In 1977, 27-year-old Robyn Davidson walked from Alice Springs, Australia, to the west coast of that country, a 2700-kilometer hike primarily through desert that took nine months. The trip was financed by National Geographic out of the United States, which published an article written by Davidson the year following her journey, and filmmakers have been trying to tell her story ever since (more precisely, ever since her 1980 memoir, Tracks). And now they have finally succeeded, with a film also called Tracks, starring Mia Wasikowska as Davidson - an actress whose lifespan is shorter than the story's time in Development Hell.

Was it worth the wait? Probably. The story is very worth the telling, though Tracks the movie is not, I suspect, the best telling it could have received. It doesn't have the same messiness that plagues the awfully similar American film Wild (which premiered at Telluride one year to the day later than Tracks's bow at the 2013 Venice Film Festival), but only because it lacks Wild's go-for-broke ambition. Tracks is a lovely little film - very literally lovely. Director John Curran and cinematographer Mandy Walker have framed the Outback with one heartstopping postcard-ready frame after another, emphasising the hard orange ground and the empty pale-blue sky as the totality of Robyn's world, gorgeous but also devoid of anything that allows human beings to interact with it. Of course, the Australian Outback is just one of those landscapes: if you can't make it look extravagantly beautiful in endless anamorphic widescreen vistas like the ones Tracks has, they take away your right to be a cinematographer, I'm pretty sure. But Australia native Walker has been here before (she shot Baz Luhrmann's Australia, for starters), and while she is primarily interested in making Tracks gorgeous, she's not only interested in that. Which counts for a hell of a lot.

The point being, Tracks looks as picturesquely desolate as you could ever hope for, which cuts both ways. On the one hand, it sure does look like the kind of landscape that you would not want to walk through, if you had any plans of not dying from thirst. On the other hand, it's the most obvious manifestation of a problem that kicks in the second that Robyn starts her walk and doesn't let up for a solid half of the film's overall running time: the film does a terrible job of making her walk seem all that arduous or dangerous. Obstacles come up, the kind that in real life could have easily resulted in Davidson's real-life death if she hadn't kept her wits about her and taken quick, decisive action. But in the movie, that's all they seem to be: obstacles. Not even very daunting ones, just kind of like petty annoyances that just have to be cleared out, sigh, why do these things happen to me in the middle of the most isolated corner of God's earth, populated by the nastiest, most deadly fauna ever bred in the pits of hell?

Only late in the film, well over 100 days into the journey, does the toll of the desert start to wear on the character Robyn, and that's not even because of the walking itself; it's because she finally got caught by the past she's been trying to keep ahead of (presented in a terribly shovey flashback, thankfully a device that the film mostly avoids), in the process of having to make a hard but necessary choice that would be all sorts of spoilers to bring it up. It means that the film ends far more effectively than it middles, but by then it's too little, too late.

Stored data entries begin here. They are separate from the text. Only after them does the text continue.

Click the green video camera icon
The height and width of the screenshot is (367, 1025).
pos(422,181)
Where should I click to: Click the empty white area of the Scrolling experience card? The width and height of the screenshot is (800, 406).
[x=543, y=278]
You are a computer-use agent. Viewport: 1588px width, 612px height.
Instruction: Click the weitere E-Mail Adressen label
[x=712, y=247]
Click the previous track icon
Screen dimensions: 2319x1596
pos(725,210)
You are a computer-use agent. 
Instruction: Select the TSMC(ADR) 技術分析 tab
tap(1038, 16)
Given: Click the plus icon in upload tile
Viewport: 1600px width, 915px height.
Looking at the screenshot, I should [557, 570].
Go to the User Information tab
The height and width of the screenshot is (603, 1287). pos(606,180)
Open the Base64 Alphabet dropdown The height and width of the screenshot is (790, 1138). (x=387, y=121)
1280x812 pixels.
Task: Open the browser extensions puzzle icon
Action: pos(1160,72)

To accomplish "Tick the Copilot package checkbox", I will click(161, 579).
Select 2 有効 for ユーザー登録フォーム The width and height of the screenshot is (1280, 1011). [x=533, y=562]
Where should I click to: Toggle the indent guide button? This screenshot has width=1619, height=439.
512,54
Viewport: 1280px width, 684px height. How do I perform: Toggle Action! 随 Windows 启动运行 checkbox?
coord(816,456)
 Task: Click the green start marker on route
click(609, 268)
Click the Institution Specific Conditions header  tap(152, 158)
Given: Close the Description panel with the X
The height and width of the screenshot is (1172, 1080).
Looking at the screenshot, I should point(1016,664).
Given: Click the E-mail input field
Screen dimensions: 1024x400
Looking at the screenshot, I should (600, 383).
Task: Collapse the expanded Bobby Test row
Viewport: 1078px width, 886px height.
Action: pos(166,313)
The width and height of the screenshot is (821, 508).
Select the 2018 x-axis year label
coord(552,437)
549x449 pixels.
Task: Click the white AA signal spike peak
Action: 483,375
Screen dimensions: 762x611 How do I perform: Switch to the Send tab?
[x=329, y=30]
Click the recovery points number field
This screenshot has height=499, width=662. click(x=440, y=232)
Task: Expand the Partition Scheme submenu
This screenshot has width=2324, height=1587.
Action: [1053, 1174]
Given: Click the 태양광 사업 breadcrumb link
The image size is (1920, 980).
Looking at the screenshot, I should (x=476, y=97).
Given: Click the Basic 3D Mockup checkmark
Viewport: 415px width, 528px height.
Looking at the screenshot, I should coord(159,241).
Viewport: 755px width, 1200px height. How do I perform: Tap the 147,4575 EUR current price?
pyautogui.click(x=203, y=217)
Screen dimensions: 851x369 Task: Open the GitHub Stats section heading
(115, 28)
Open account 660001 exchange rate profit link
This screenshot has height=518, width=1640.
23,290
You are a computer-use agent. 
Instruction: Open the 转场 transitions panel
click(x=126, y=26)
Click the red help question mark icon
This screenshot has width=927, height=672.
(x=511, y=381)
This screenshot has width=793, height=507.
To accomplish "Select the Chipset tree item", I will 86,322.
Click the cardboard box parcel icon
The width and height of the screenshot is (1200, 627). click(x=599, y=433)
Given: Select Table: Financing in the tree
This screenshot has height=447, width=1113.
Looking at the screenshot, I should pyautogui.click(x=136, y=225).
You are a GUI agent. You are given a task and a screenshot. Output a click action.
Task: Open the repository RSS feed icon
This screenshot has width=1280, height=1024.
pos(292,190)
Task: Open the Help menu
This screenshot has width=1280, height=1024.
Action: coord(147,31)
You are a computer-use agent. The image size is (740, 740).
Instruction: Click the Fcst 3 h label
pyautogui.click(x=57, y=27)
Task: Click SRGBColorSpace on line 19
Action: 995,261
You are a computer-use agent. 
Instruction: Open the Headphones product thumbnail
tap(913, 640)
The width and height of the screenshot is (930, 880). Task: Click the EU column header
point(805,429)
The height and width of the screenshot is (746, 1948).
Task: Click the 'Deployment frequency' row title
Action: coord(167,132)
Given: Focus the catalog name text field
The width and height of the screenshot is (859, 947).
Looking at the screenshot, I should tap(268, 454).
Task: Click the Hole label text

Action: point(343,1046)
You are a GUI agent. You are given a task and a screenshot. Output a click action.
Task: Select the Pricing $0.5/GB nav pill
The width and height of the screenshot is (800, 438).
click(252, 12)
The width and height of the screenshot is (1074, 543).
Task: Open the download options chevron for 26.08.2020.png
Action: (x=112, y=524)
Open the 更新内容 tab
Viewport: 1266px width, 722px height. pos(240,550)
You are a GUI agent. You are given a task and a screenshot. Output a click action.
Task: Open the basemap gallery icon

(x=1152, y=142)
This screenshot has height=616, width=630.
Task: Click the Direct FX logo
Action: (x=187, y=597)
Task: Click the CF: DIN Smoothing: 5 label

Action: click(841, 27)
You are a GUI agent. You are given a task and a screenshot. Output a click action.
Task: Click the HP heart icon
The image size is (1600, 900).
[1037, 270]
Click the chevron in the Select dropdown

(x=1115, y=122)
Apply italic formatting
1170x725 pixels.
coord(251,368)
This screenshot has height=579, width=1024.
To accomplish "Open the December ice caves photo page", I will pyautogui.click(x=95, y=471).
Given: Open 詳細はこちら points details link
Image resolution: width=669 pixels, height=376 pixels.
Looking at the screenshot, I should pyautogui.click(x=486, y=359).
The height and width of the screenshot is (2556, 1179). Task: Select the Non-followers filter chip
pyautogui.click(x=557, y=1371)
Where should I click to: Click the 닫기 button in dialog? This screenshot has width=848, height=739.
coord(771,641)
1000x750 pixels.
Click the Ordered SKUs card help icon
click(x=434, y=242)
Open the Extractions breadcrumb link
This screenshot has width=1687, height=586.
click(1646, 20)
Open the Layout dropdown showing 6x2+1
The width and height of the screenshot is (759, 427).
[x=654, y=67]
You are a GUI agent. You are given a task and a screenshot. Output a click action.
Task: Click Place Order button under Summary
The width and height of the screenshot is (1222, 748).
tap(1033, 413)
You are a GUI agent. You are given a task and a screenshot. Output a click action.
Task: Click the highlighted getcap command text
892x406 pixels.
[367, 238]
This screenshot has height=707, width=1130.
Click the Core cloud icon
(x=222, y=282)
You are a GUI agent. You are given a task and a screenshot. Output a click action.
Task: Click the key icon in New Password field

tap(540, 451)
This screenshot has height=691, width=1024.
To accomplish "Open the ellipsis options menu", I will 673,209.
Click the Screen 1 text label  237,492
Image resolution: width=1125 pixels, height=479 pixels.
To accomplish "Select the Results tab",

Not that Tracks is a waste, or anything like that at all. It ends well; so does it begin well, not with Robyn's first steps into the wild, but a full half-hour detailing her lengthy, years-long planning, in which she gathered information and knowledge in the delicate art of handling camels, four of which follow her as pack animals during her otherwise isolated trek. We meet the usual collection of sharply-etched colorful locals from movies set in rural Australia, and the American photographer assigned by National Geographic to bother Robyn, Rick Smolan (Adam Driver), who the film teases as a romantic partner before real life obliges it to abandon that thread around midway through. And we get to bask in the best of Wasikowska's terrifically strong performance, when she is an immovable object steadily hewing to her plans in the face of every single person she meets besides Rick finding it odd and inexplicable, rather than doing so in the face of lots of desert. With the film steadily refusing to supply overt reasons for what she's doing, Waskikowska's Robyn has to seem strong and determined and prideful and resilient as qualities solely in reference to themselves, without coming off like some sort of robot acting according to the arbitrary whims of the scenario, and this she does marvelously well; without being permitted to open up a woman who is very clearly disinterested in letting us or any of the other characters psychoanalyze her, Wasikowska still manages to create a totally engaging and relatable protagonist.

Which is pretty much all that Tracks is interested in, ultimately. Marion Nelson's screenplay and Curran's directing alike are flatly presentational: "this happened, in roughly this way, and isn't that absolutely fascinating?" is pretty much the entirety of the film's editorial viewpoint. Nor does the filmmaking push any harder; some intriguingly aggressive close-ups and a few daring cuts to elide time are absolutely the only things challenging about it in any way. It has a story to tell and it tells it, with neither fuss nor much digging into the marrow of that story. There's something appealing to that kind of clarity and total lack of pretension, but it leaves us without all that much in the way of memorable cinema; if Tracks had anything in it to match Wasikowska's performance, we might have a real movie to pass down through the years, instead of something that's solid entertainment the one and probably only time ever you watch it.